In the items below, change every "Where should I click to" to "Where do I click to" and reproduce the lines with nothing else altered.

___ RECORD EXCERPTS

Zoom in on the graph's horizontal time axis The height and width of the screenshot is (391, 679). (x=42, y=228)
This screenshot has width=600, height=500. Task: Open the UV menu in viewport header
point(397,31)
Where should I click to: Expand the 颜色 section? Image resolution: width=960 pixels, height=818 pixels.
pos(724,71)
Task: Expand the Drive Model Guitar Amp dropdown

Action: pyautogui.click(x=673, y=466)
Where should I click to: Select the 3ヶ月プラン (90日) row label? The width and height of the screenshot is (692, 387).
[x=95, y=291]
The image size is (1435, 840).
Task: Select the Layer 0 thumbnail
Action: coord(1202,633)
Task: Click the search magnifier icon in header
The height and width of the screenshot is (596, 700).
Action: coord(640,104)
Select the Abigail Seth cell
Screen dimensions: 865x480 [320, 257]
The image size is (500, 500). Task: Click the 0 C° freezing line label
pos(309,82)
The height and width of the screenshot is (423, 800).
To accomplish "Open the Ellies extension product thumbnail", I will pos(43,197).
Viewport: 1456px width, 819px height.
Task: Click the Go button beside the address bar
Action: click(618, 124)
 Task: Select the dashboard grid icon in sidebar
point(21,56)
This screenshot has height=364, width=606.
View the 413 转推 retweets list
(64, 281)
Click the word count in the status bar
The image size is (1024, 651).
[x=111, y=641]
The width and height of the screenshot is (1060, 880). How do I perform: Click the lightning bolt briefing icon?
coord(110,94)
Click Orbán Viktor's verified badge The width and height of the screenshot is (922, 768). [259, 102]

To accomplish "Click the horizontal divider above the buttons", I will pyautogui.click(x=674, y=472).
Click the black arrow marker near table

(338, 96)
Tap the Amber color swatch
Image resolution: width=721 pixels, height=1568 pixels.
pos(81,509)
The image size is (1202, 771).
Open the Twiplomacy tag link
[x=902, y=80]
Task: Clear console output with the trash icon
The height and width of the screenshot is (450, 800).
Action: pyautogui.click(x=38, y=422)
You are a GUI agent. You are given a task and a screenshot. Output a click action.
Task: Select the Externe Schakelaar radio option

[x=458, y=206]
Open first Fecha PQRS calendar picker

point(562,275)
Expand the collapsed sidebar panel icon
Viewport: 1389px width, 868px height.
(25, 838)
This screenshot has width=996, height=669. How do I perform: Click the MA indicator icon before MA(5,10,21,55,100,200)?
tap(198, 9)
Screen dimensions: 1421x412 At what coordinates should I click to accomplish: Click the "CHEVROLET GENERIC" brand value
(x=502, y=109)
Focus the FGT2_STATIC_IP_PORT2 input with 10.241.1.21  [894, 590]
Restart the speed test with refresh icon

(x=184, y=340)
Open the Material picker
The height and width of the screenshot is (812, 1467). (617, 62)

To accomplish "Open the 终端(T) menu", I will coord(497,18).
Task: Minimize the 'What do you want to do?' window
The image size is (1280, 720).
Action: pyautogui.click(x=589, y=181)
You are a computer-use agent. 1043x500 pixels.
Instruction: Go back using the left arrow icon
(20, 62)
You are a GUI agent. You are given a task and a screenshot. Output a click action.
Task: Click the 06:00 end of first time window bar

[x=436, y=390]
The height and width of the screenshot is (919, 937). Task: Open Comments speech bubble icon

______

[EXERCISE OUTPUT]
Zoom in on the graph's horizontal time axis The height and width of the screenshot is (391, 679). (x=42, y=228)
This screenshot has width=600, height=500. Task: Open the UV menu in viewport header
point(397,31)
Where do I click to: Expand the 颜色 section? Image resolution: width=960 pixels, height=818 pixels.
pos(724,71)
Task: Expand the Drive Model Guitar Amp dropdown

Action: pyautogui.click(x=673, y=466)
Where do I click to: Select the 3ヶ月プラン (90日) row label? The width and height of the screenshot is (692, 387).
[x=95, y=291]
The image size is (1435, 840).
Task: Select the Layer 0 thumbnail
Action: coord(1202,633)
Task: Click the search magnifier icon in header
The height and width of the screenshot is (596, 700).
Action: coord(640,104)
Select the Abigail Seth cell
Screen dimensions: 865x480 [320, 257]
The image size is (500, 500). Task: Click the 0 C° freezing line label
pos(309,82)
The height and width of the screenshot is (423, 800).
To accomplish "Open the Ellies extension product thumbnail", I will pos(43,197).
Viewport: 1456px width, 819px height.
Task: Click the Go button beside the address bar
Action: click(618, 124)
 Task: Select the dashboard grid icon in sidebar
point(21,56)
This screenshot has height=364, width=606.
View the 413 转推 retweets list
(64, 281)
Click the word count in the status bar
The image size is (1024, 651).
[x=111, y=641]
The width and height of the screenshot is (1060, 880). How do I perform: Click the lightning bolt briefing icon?
coord(110,94)
Click Orbán Viktor's verified badge The width and height of the screenshot is (922, 768). [259, 102]

To accomplish "Click the horizontal divider above the buttons", I will pyautogui.click(x=674, y=472).
Click the black arrow marker near table

(338, 96)
Tap the Amber color swatch
Image resolution: width=721 pixels, height=1568 pixels.
pos(81,509)
The image size is (1202, 771).
Open the Twiplomacy tag link
[x=902, y=80]
Task: Clear console output with the trash icon
The height and width of the screenshot is (450, 800).
Action: pyautogui.click(x=38, y=422)
You are a GUI agent. You are given a task and a screenshot. Output a click action.
Task: Select the Externe Schakelaar radio option

[x=458, y=206]
Open first Fecha PQRS calendar picker

point(562,275)
Expand the collapsed sidebar panel icon
Viewport: 1389px width, 868px height.
(25, 838)
This screenshot has width=996, height=669. How do I perform: Click the MA indicator icon before MA(5,10,21,55,100,200)?
tap(198, 9)
Screen dimensions: 1421x412 At what coordinates should I click to accomplish: Click the "CHEVROLET GENERIC" brand value
(x=502, y=109)
Focus the FGT2_STATIC_IP_PORT2 input with 10.241.1.21  [894, 590]
Restart the speed test with refresh icon

(x=184, y=340)
Open the Material picker
The height and width of the screenshot is (812, 1467). (617, 62)

To accomplish "Open the 终端(T) menu", I will coord(497,18).
Task: Minimize the 'What do you want to do?' window
The image size is (1280, 720).
Action: pyautogui.click(x=589, y=181)
You are a computer-use agent. 1043x500 pixels.
Instruction: Go back using the left arrow icon
(20, 62)
You are a GUI agent. You are given a task and a screenshot. Output a click action.
Task: Click the 06:00 end of first time window bar

[x=436, y=390]
The height and width of the screenshot is (919, 937). Task: Open Comments speech bubble icon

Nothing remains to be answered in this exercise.